Easily a quick Google or YouTube search can provide a reader the definition of what Distance Learning has come to mean in our modern technologically linked society, with its formal roots as far back as the postal service, while it’s informal roots may go dating back to when nomads and merchant ships carried artifacts and printed knowledge from one shore to another, leading to the spread and self-study of anything from the Phoenician alphabet, to the art of crochet (EPCOT, 2013 & Maine Maritime Museum, 2013). The main concept of distance education being, that the teacher and student are at some separation, by time, distance, or understanding, and the knowledge or information is being transported from one to the other in some way (Simonson, Smaldino, Albright, & Zavacek, 2012).
Whether by sailing ship, horseback courier, or in the mail by rail, those who have desired to teach, and those who have desired to learn have managed to communicate ideas with one another. As the technology of communication has changed, so has the advancement of distance learning. Even in the past 5 to 10 years, the increased use of the internet, along with greater access to streaming video such as You Tube, have created international surges in crowd-sourced instruction and study, especially in areas of “making” and “doing” that have been difficult to translate onto paper and publish into books for shipping, as was necessary before for most types of “correspondence” or “self-study” courses in the few hundred years before (Edutopia, 2013).
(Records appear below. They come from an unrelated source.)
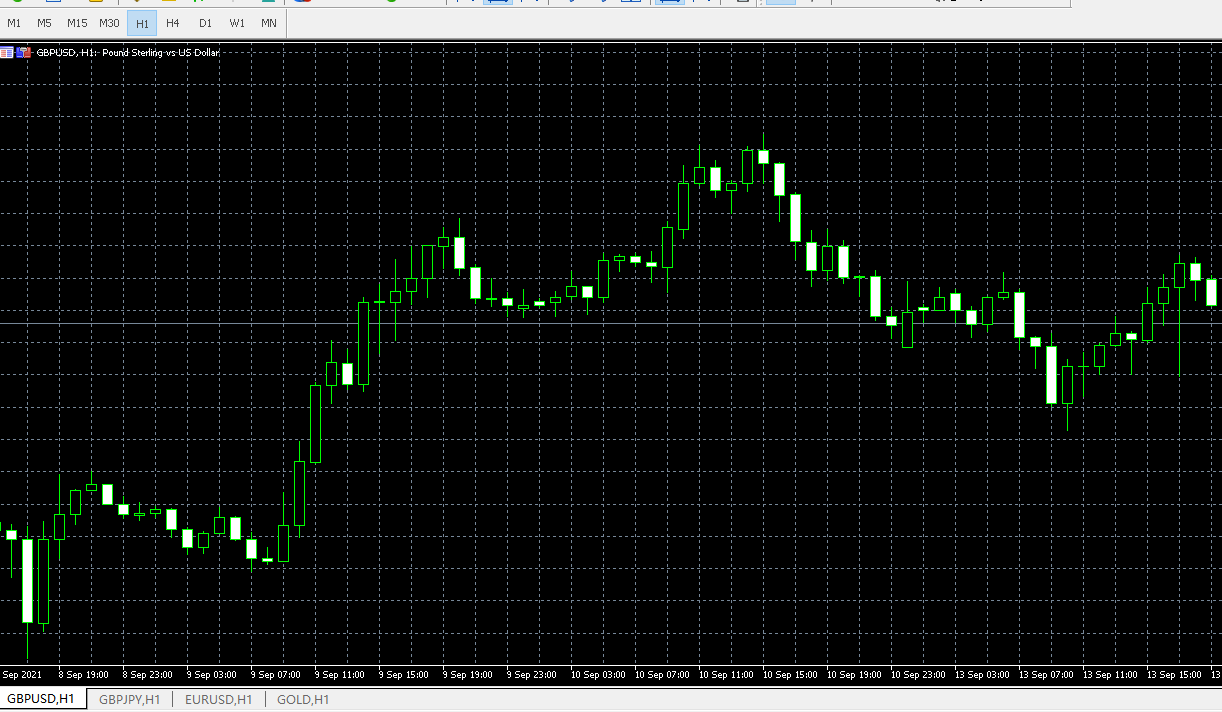This screenshot has height=712, width=1222.
Task: Select the D1 daily timeframe
Action: [x=205, y=23]
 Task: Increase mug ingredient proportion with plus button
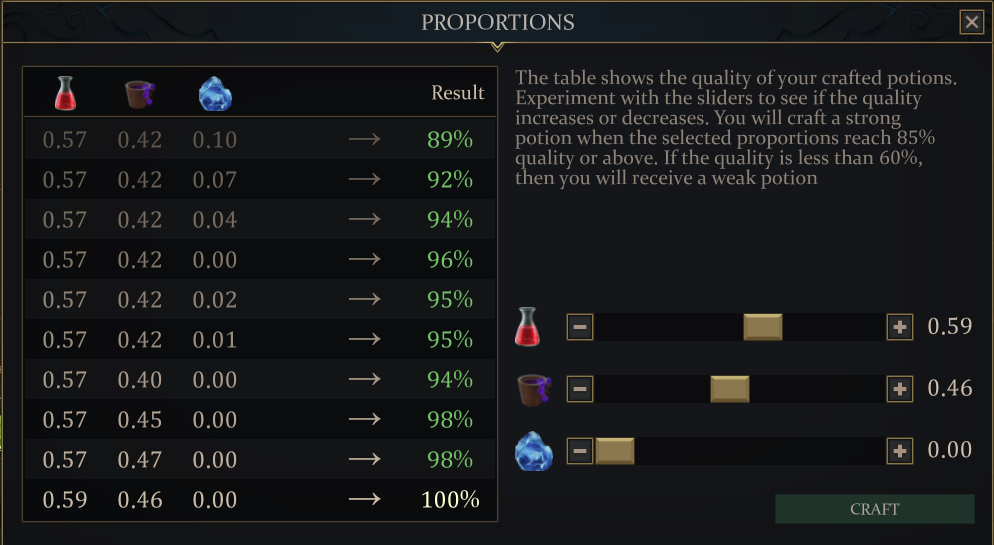[900, 389]
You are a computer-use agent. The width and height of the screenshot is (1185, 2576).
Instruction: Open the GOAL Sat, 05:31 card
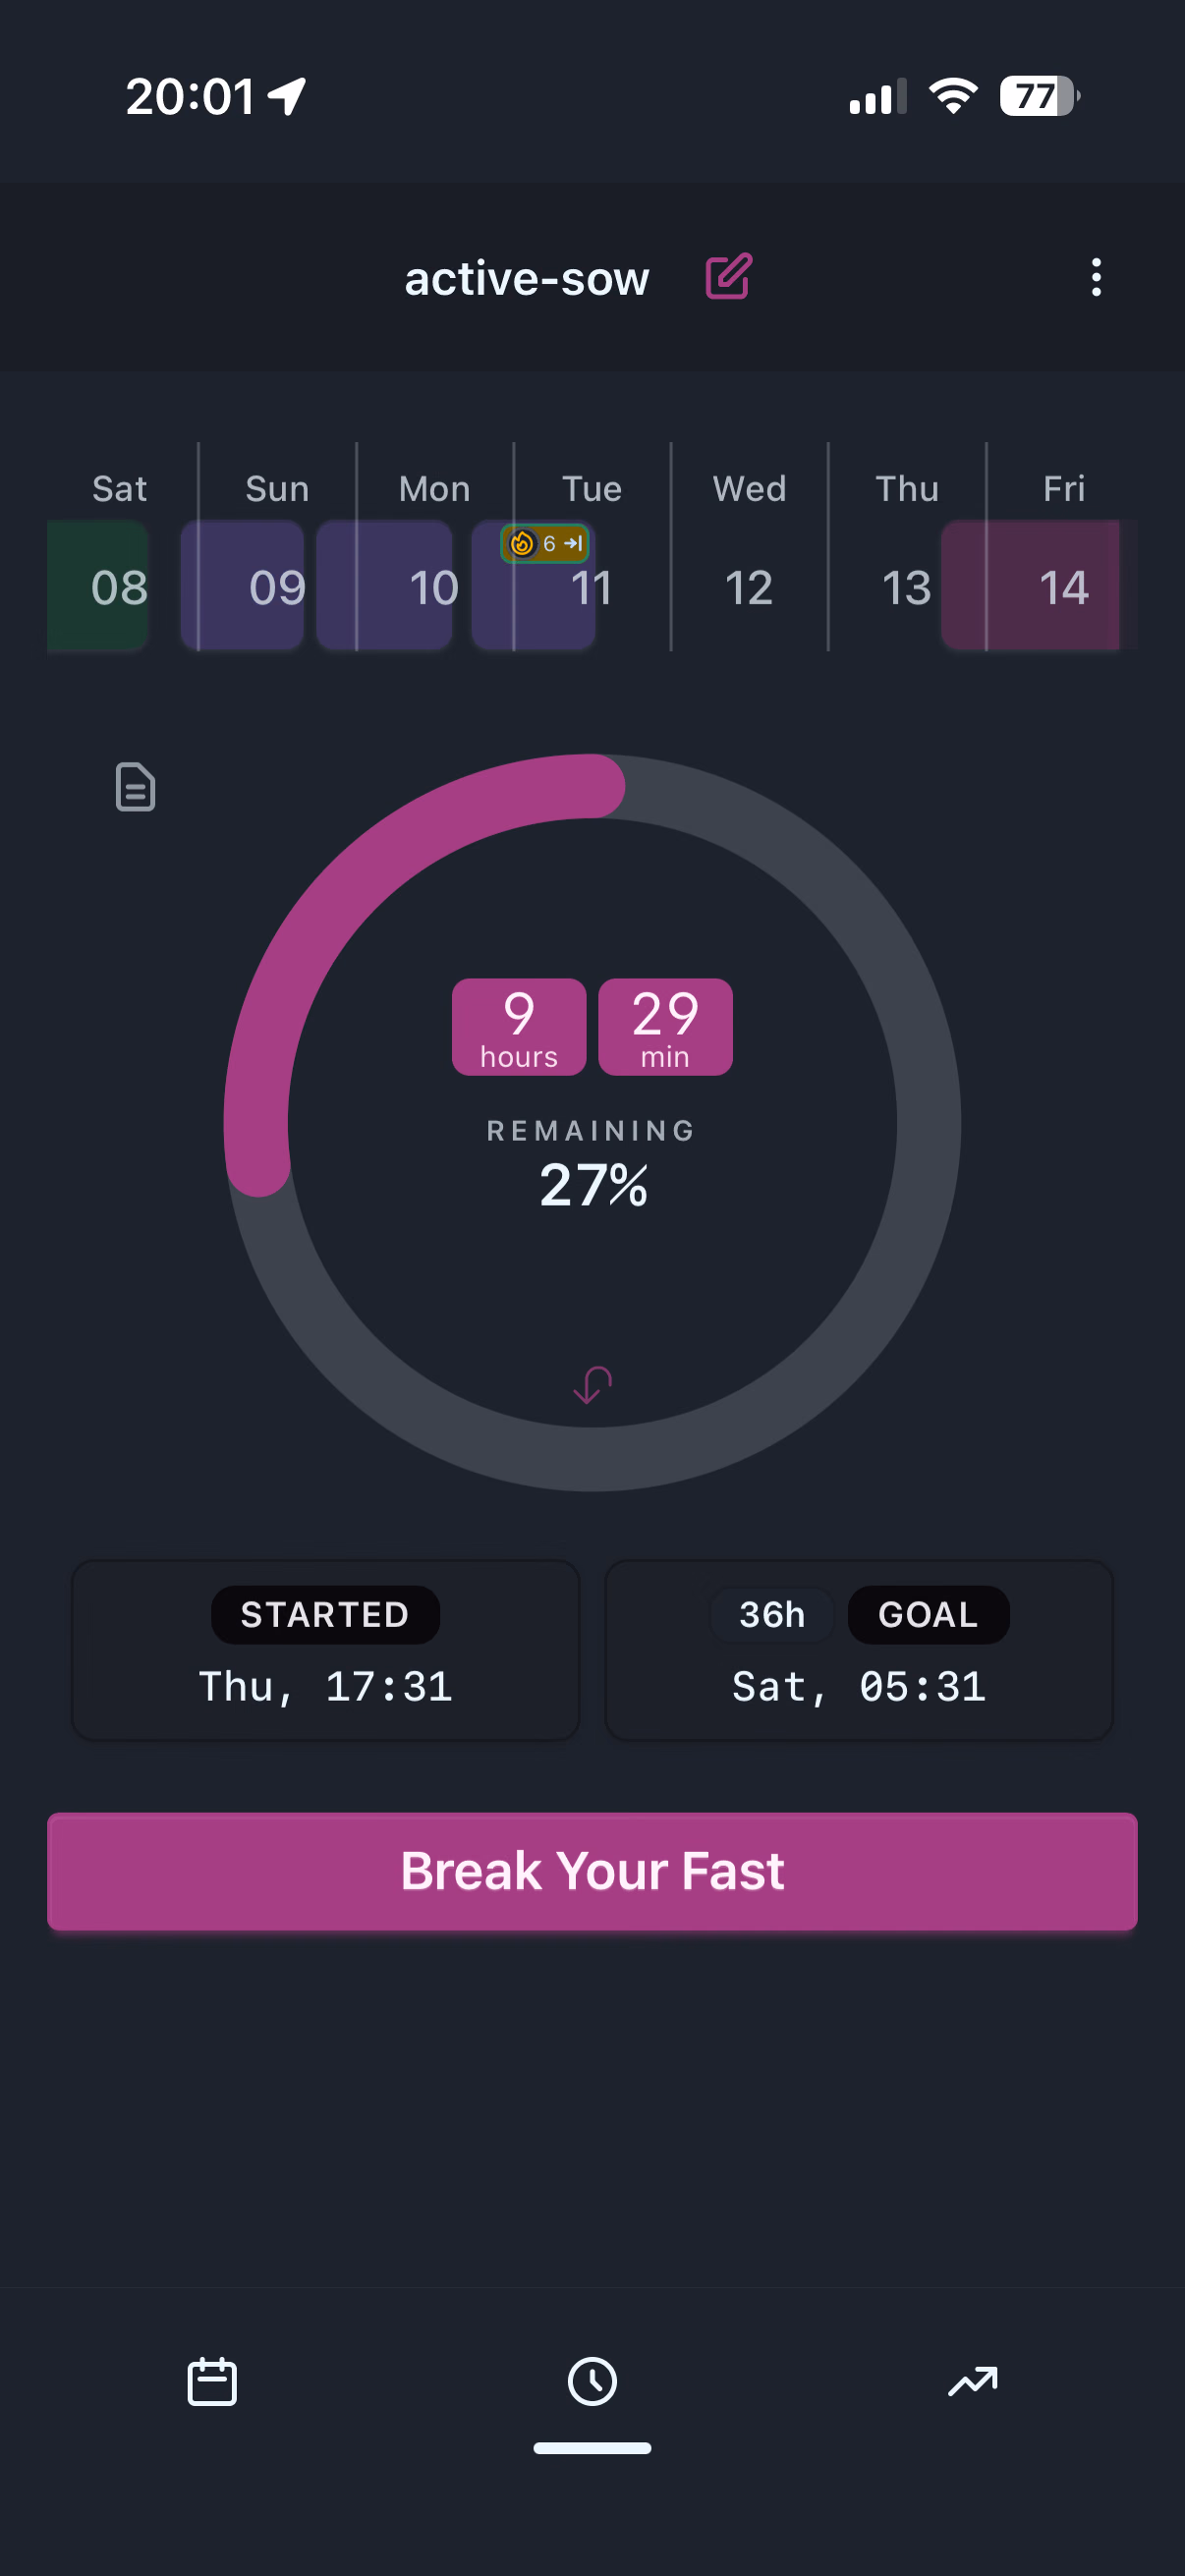coord(859,1650)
Surprisingly, as I was doing my own You Tube search on the topic, (having grown to understand that it is now becoming counter-productive for a learner, or an educator, to un-necessarily re-invent the wheel in order provide or produce learning materials to share before first doing a literature and media review…) I came across a video segment, that for the first time, had me considering the challenges of quality and accreditation of my own studies, and the unique field in which I use distance learning; the elder and adult disabled populations; for their crafts and elective interests topics. As it turns out, there is far more to the history of distance learning’s progress in America, and the separation of its multiple branches (edu-tainment vs. trade skills study vs. scholarly pursuits) that make distance learning so challenging to view as a single subject of study. This historical inter-weaving, use, and maturing of distance education is eloquently presented in a lengthy but mesmerizing You Tube video by the Distance Education and Training Council, titled, The American Way to Learn:
This program not only reviewed the similar timeline and founding scholars presented in Walden University’s course media and text, reinforcing the concept that today’s definition of formal distance learning is, “institutionally based, sharing of data and multimedia, via interactive telecommunications, between teacher and student at some level of time or distance separation,” it also emphasized the value of self-regulation among the industry and its institutions (Simonson, Smaldino, Albright, & Zvacek, 2012) & (DETC, 2011). This is especially poignant when speaking of the value of educating a person, when it is funded by another person, institution, or government. This led me to investigate the accrediting process that is undergone by my own University in which I am enrolled. In a detailed video, Walden University outlines the process that it recently underwent to renew its regional accreditation:
(Walden University, 2012).
In the industry in which I work, however, the rise in open-source instructional media, and even crowd-sourced discovery and innovation, has as valuable an impact on humanity as the sense of security gained from institution-based quality of instruction, when considering the other side of the scale. Rapid progress comes from both a fast-paced sharing of innovation to a focused group of specialists, as well as the slower collection and reflection of scholars and historians to remind society of the similarities in trends to where we have already been as a society (Edutopia, 2013) & (DETC, 2011). It is this juxtaposition of experimental social-constructivist prototyping, which can now flow around the globe and be re-applied as new learning, worldwide, in as little as 48 hours, set side by side with the skills of cognitive reflection, which move the greater populous forward, with improved ease and a higher likelihood of experiencing success rather than experimental failure. This was so creatively expressed in the video and related discussion posts that came across my Facebook news-feed earlier this week, from Edutopia:
So, as learners continue to apply these new communication technologies, with or without the support and structure of an institution or accrediting oversight, both the doers and the thinkers are now able to connect and progress at a more rapid pace than before. Just as the steam-engine sparked the rapid expansion of correspondence-by-mail study, so too may the ever-increasing accessibility to media-based knowledge-sharing be to rapid expansion of open-source study and informal distance learning’s emerging renaissance. The impact that this will have on the definition of “distance learning” and “distance education” being institution-based, may lead to re-defining either distance education, or the loosening of the definition of what constitutes the governing “institution” in the future, to include, businesses, associations, organizations, and topic masters; all quite similar to the history that was shared in the DETC documentary.
It seems today I again learned, that history, regardless of the technology being applied, may once again repeat itself – and all of this I was able to learn through Distance Education.